A new report at Wired is raising the specter of a huge problem that has appeared in Artificial Intelligence programs and projects.
The systems, according to the report, can see things that aren’t there.
“That could be a big problem for products dependent on machine learning, particularly for vision, such as self-driving cars. Leading researchers are trying to develop defenses against such attacks – but that’s proving to be a challenge,” the report said.
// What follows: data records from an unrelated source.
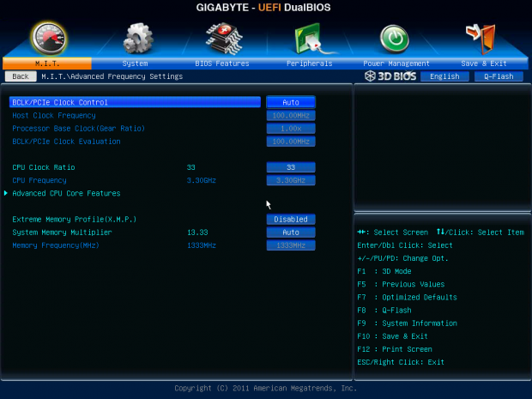The image size is (532, 399).
Task: Expand Advanced CPU Core Features submenu
Action: (66, 193)
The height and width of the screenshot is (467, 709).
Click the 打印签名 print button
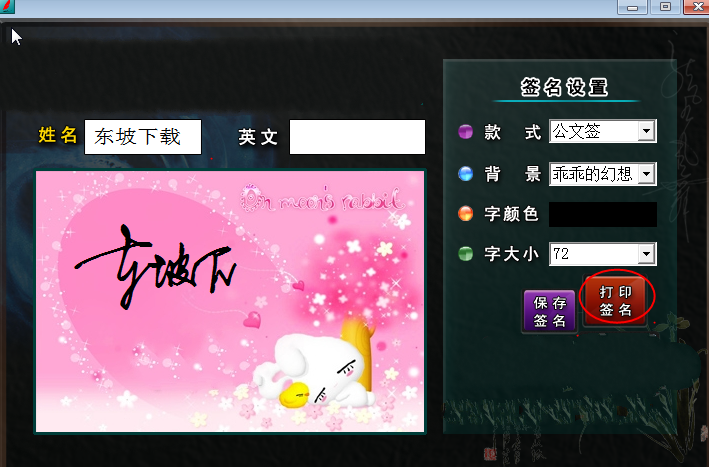(615, 301)
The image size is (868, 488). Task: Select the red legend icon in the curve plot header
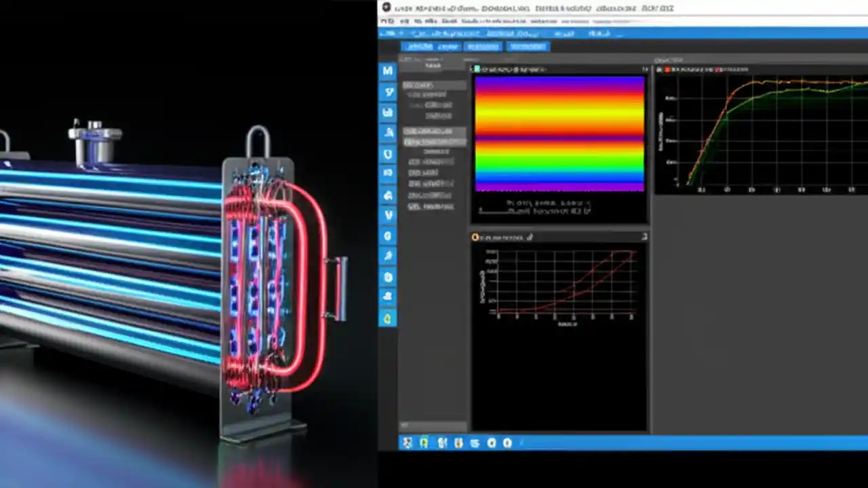pyautogui.click(x=667, y=70)
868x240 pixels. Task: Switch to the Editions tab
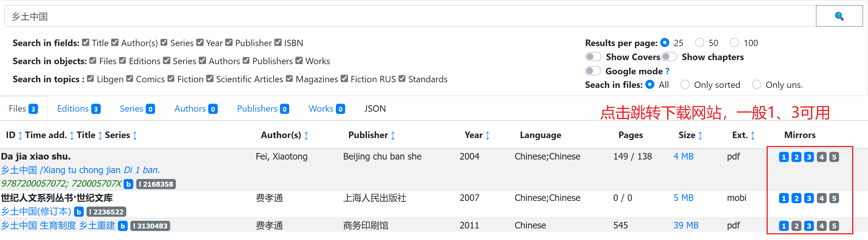coord(78,109)
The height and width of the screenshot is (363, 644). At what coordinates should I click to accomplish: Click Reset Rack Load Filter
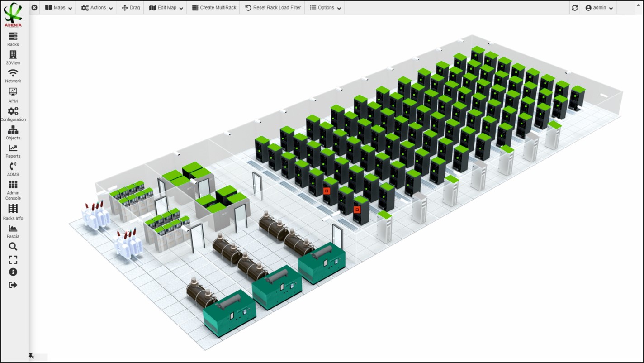point(273,8)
Wired explained that a machine-learning conference had announced 11 papers would be presented in April on ways to detect software that reads something that isn’t there.
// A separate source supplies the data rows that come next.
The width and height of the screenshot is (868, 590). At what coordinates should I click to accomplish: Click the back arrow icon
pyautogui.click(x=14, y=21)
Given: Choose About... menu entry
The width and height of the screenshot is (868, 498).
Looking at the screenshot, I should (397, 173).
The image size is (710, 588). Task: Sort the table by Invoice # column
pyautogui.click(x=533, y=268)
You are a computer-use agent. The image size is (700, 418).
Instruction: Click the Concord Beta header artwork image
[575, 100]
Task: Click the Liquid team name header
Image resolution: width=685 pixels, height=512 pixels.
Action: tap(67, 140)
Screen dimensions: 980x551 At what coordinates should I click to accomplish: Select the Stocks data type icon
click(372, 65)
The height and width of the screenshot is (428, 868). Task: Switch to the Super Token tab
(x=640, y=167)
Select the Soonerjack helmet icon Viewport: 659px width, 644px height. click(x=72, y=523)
“MIT grad student Anish Athalye threw up a webpage claiming to have ‘broken’ seven of the new papers, including from boldface institutions such as Google, Amazon, and Stanford,” the report said.
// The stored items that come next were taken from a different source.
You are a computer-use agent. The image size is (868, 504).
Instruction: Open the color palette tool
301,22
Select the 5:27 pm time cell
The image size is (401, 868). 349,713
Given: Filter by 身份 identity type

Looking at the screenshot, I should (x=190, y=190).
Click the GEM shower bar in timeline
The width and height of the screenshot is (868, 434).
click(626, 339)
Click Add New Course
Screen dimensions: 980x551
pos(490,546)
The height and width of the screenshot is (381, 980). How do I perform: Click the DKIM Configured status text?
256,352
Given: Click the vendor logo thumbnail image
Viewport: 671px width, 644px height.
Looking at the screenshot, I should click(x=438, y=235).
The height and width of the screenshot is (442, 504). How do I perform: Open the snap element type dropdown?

“A creative attacker can still get around all these defenses,” Athalye, who worked on the project with Nicholas Carlini and David Wagner, a grad student and professor, respectively, at Berkeley, told Wired.
“All these systems are vulnerable,” Battista Biggio, an assistant professor at the University of Cagliari, Italy, told Wired.
The publication presented an image of two men on skis.
But Google’s Cloud Vision said it was 91 percent that was a dog.
Other results included “fun,” “snow” and “ice.”
“So far, such attacks have been demonstrated only in lab experiments, not observed on streets or in homes. But they still need to be taken seriously now, says Bo Li, a postdoctoral researcher at Berkeley. The vision systems of autonomous vehicles, voice assistants able to spend money, and machine learning systems filtering unsavory content online all need to be trustworthy,” Wired reported.
“This is potentially very dangerous,” Lis said.
Yang Song, author of a Stanford study, didn’t comment on the concerns, Wired said.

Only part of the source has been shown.